What to work on:
Would you repeat exactly the part of the listing below that runs from the line containing "Set Show tags to None" down to the line containing "Click the Model", inclusive, and nothing else?

Records for this exercise:
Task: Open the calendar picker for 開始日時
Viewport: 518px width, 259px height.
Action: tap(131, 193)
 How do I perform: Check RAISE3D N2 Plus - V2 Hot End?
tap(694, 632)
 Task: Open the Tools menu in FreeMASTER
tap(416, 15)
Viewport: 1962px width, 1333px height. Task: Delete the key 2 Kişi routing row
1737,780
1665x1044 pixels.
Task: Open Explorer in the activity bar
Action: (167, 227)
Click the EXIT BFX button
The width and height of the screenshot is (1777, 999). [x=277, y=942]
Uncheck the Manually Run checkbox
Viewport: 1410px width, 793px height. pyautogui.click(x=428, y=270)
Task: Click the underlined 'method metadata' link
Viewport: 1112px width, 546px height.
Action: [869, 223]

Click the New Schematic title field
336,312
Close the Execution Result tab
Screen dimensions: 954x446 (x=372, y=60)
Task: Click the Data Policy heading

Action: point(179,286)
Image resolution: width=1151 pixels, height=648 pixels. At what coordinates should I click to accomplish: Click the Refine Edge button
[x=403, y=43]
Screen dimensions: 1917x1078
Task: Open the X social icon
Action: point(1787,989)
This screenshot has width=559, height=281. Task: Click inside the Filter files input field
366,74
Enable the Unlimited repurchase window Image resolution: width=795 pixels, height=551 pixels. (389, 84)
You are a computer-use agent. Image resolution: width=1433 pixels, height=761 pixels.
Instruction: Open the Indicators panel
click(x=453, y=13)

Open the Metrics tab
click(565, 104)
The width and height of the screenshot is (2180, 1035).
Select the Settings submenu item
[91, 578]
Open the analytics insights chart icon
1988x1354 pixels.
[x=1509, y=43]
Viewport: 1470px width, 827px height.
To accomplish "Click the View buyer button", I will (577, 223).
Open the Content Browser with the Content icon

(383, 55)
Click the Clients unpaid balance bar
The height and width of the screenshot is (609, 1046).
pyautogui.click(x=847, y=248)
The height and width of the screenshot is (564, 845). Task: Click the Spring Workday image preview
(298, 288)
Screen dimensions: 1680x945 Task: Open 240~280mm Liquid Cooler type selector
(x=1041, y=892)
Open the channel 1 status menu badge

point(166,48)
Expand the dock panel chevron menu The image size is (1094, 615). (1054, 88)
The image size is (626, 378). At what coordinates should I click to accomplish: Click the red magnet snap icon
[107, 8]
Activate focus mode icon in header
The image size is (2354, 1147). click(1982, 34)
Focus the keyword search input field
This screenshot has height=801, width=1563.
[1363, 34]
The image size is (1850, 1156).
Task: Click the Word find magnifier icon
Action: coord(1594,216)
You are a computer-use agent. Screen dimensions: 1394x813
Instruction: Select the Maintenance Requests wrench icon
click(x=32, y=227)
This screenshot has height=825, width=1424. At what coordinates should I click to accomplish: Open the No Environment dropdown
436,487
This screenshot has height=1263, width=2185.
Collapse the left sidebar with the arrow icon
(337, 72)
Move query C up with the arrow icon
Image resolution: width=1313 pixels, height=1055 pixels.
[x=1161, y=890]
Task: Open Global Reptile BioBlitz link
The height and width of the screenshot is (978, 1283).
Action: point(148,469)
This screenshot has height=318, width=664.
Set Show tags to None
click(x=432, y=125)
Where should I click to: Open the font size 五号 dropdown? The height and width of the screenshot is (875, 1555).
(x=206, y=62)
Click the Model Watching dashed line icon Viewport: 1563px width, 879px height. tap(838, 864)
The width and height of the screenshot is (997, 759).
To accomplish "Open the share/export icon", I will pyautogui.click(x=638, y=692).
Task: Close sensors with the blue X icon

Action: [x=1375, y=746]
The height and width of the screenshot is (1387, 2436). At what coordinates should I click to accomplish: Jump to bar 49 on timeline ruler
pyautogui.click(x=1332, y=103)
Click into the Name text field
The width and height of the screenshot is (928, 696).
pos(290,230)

Exercise solution:
Set Show tags to None
click(x=432, y=125)
Where should I click to: Open the font size 五号 dropdown? The height and width of the screenshot is (875, 1555).
(x=206, y=62)
Click the Model Watching dashed line icon Viewport: 1563px width, 879px height. tap(838, 864)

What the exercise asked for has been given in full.